*TASK TO COMPLETE:* What is needed here is a faithful repeat of every entry, with no character changed.

*EXERCISE DATA:*

***

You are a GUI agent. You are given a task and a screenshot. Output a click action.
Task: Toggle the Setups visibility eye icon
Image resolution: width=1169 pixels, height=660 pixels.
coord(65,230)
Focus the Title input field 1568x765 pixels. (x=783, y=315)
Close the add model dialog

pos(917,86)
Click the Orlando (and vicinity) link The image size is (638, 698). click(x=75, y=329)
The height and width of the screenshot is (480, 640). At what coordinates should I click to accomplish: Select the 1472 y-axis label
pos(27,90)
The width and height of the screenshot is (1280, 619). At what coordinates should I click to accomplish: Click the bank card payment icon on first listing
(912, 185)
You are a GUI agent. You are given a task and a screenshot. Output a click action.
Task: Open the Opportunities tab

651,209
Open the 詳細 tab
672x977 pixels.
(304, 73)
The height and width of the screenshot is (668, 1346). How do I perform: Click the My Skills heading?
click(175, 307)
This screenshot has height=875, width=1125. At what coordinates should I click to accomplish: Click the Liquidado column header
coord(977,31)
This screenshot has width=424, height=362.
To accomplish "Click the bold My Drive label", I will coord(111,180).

***

*TASK RESULT:*
You are a GUI agent. You are given a task and a screenshot. Output a click action.
Task: Toggle the Setups visibility eye icon
Image resolution: width=1169 pixels, height=660 pixels.
coord(65,230)
Focus the Title input field 1568x765 pixels. (x=783, y=315)
Close the add model dialog

pos(917,86)
Click the Orlando (and vicinity) link The image size is (638, 698). click(x=75, y=329)
The height and width of the screenshot is (480, 640). At what coordinates should I click to accomplish: Select the 1472 y-axis label
pos(27,90)
The width and height of the screenshot is (1280, 619). At what coordinates should I click to accomplish: Click the bank card payment icon on first listing
(912, 185)
You are a GUI agent. You are given a task and a screenshot. Output a click action.
Task: Open the Opportunities tab

651,209
Open the 詳細 tab
672x977 pixels.
(304, 73)
The height and width of the screenshot is (668, 1346). How do I perform: Click the My Skills heading?
click(175, 307)
This screenshot has height=875, width=1125. At what coordinates should I click to accomplish: Click the Liquidado column header
coord(977,31)
This screenshot has width=424, height=362.
To accomplish "Click the bold My Drive label", I will coord(111,180).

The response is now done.